First, import the necessary modules:

from decentriq_platform import create_client, Key
from decentriq_platform.analytics import (
AnalyticsDcrBuilder,
RawDataNodeDefinition,
)
from decentriq_platform.data_connectors import (
GcsImportConnectorDefinition,
GcsCredentials,
)

Then, create the Client instance with which you can communicate with the Decentriq platform:

user_email = "@@ YOUR EMAIL HERE @@"
api_token = "@@ YOUR TOKEN HERE @@"

client = create_client(user_email, api_token)
import json
enclave_specs = dq.enclave_specifications.latest()

Example: Import a file from GCS

This example shows how to import a file from Google Cloud Storage into your Data Clean Room.

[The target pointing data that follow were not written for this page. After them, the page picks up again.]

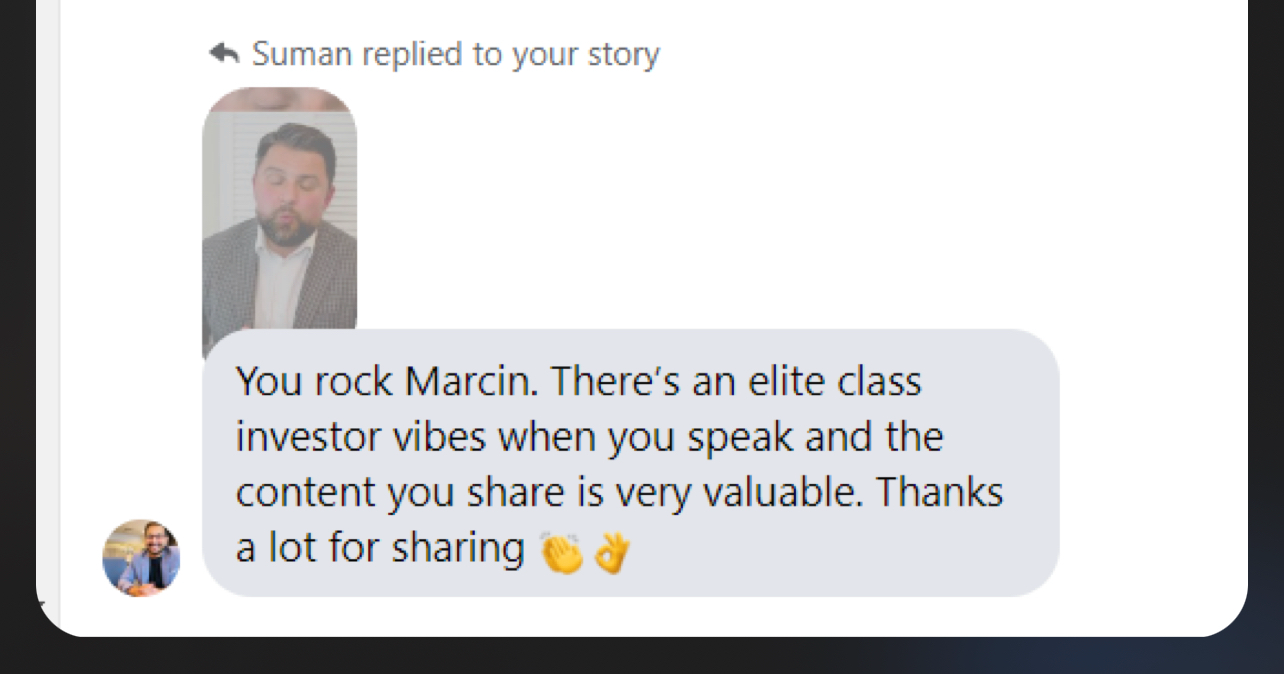Open Suman's profile picture avatar
This screenshot has height=674, width=1284.
click(x=141, y=558)
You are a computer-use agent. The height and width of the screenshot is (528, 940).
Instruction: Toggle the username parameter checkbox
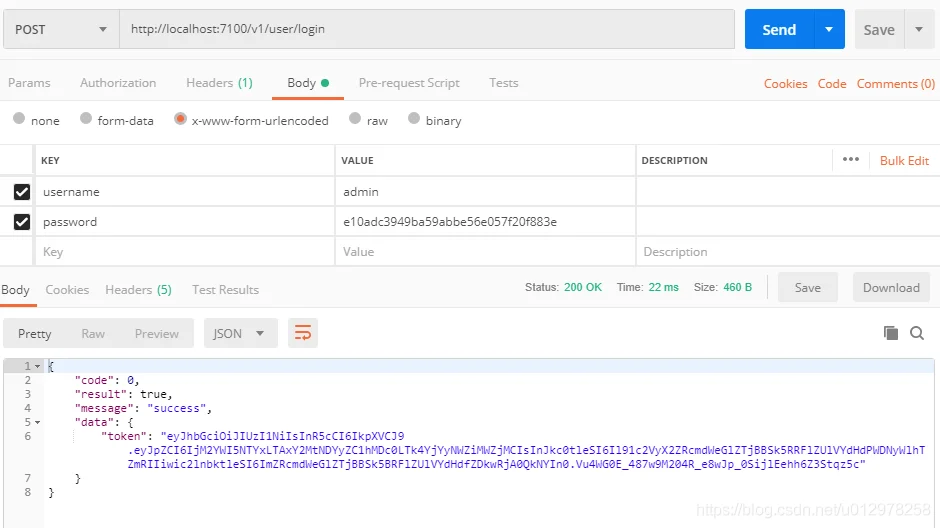pyautogui.click(x=22, y=192)
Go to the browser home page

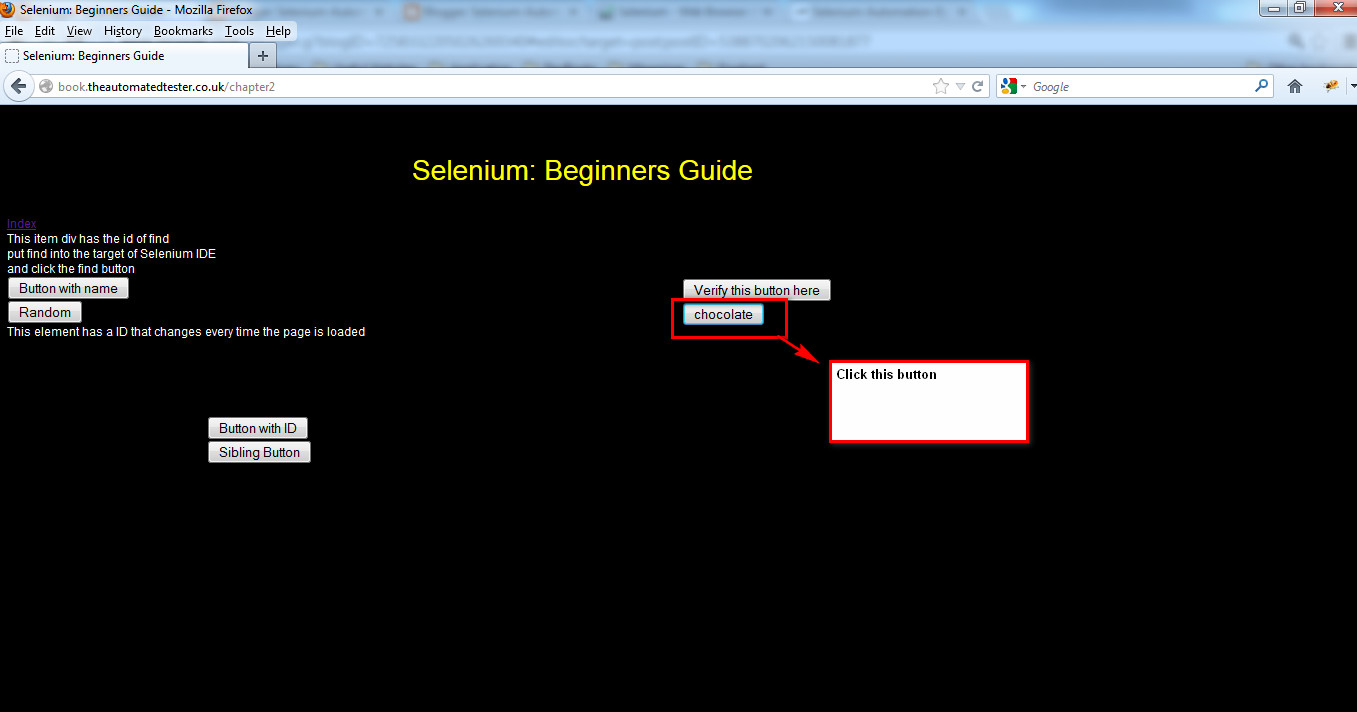(x=1294, y=86)
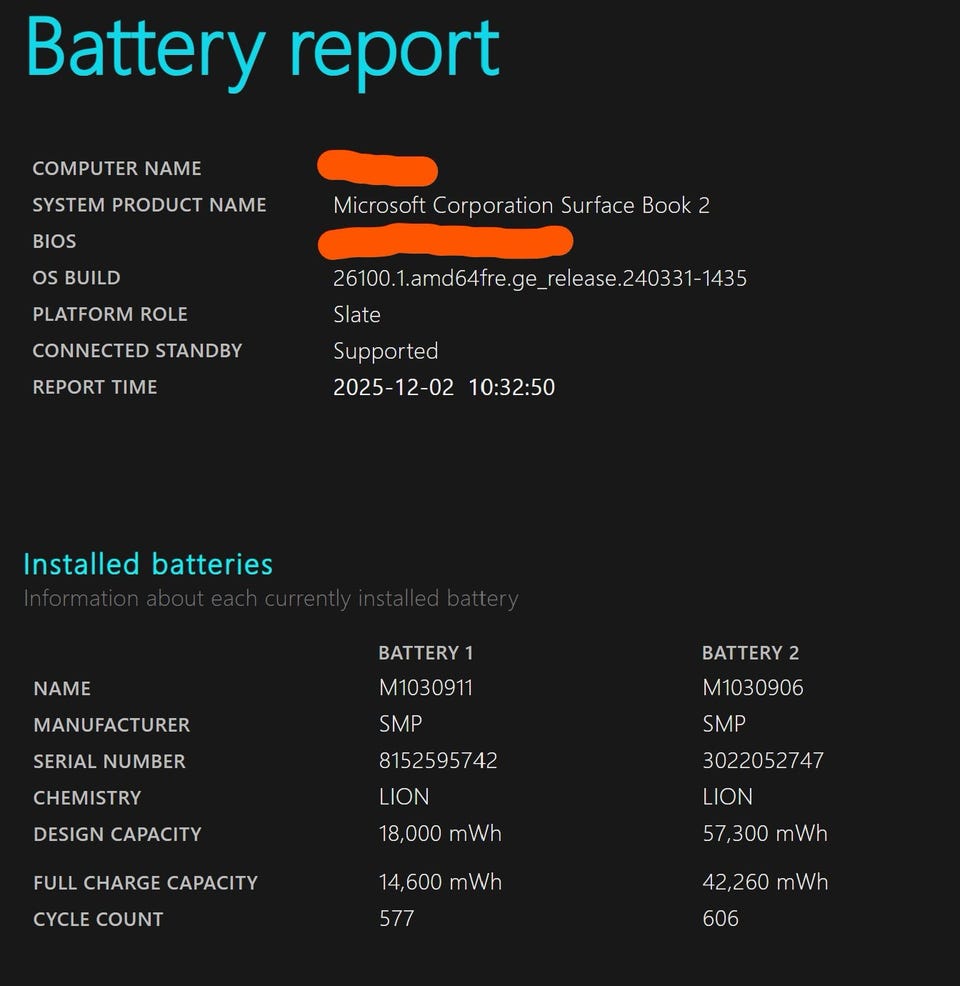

# Build the Data Clean Room
builder = AnalyticsDcrBuilder(client=client)

dcr_definition = (
builder.with_name("GCS Import DCR")
.with_owner(user_email)
.with_description("Import a file from GCS")
.add_node_definitions([
# Node to hold GCS credentials
RawDataNodeDefinition(
name="gcs-credentials",
is_required=True,
),
# Import connector node
GcsImportConnectorDefinition(
name="gcs-import",
object_key="integration_test_import.txt",
bucket="@@ GCS BUCKET NAME HERE @@",
credentials_dependency="gcs-credentials",
),
])
.add_participant(
user_email,
analyst_of=["gcs-import"],
data_owner_of=["gcs-credentials"],
)
.build()
)

# Publish the Data Clean Room
dcr = client.publish_analytics_dcr(dcr_definition)

# Upload GCS credentials
gcs_credentials = dcr.get_node("gcs-credentials")
gcs_credentials.upload_and_publish_dataset(
GcsCredentials(
credentials_json="@@ GCS SERVICE ACCOUNT JSON HERE @@",
).as_binary_io(),
Key(),
"credentials.txt",
)

# Import the data from GCS
gcs_import_connector = dcr.get_node("gcs-import")
result = gcs_import_connector.run_computation_and_get_results_as_bytes()

Parameters

The GcsImportConnectorDefinition requires the following parameters:

  • name: The name of the import connector node
  • object_key: The GCS object key (path) of the file to import
  • bucket: The name of the GCS bucket containing the file
  • credentials_dependency: The name of the node containing GCS credentials

The imported file will be available in the Decentriq Platform and can be used in your Data Clean Rooms.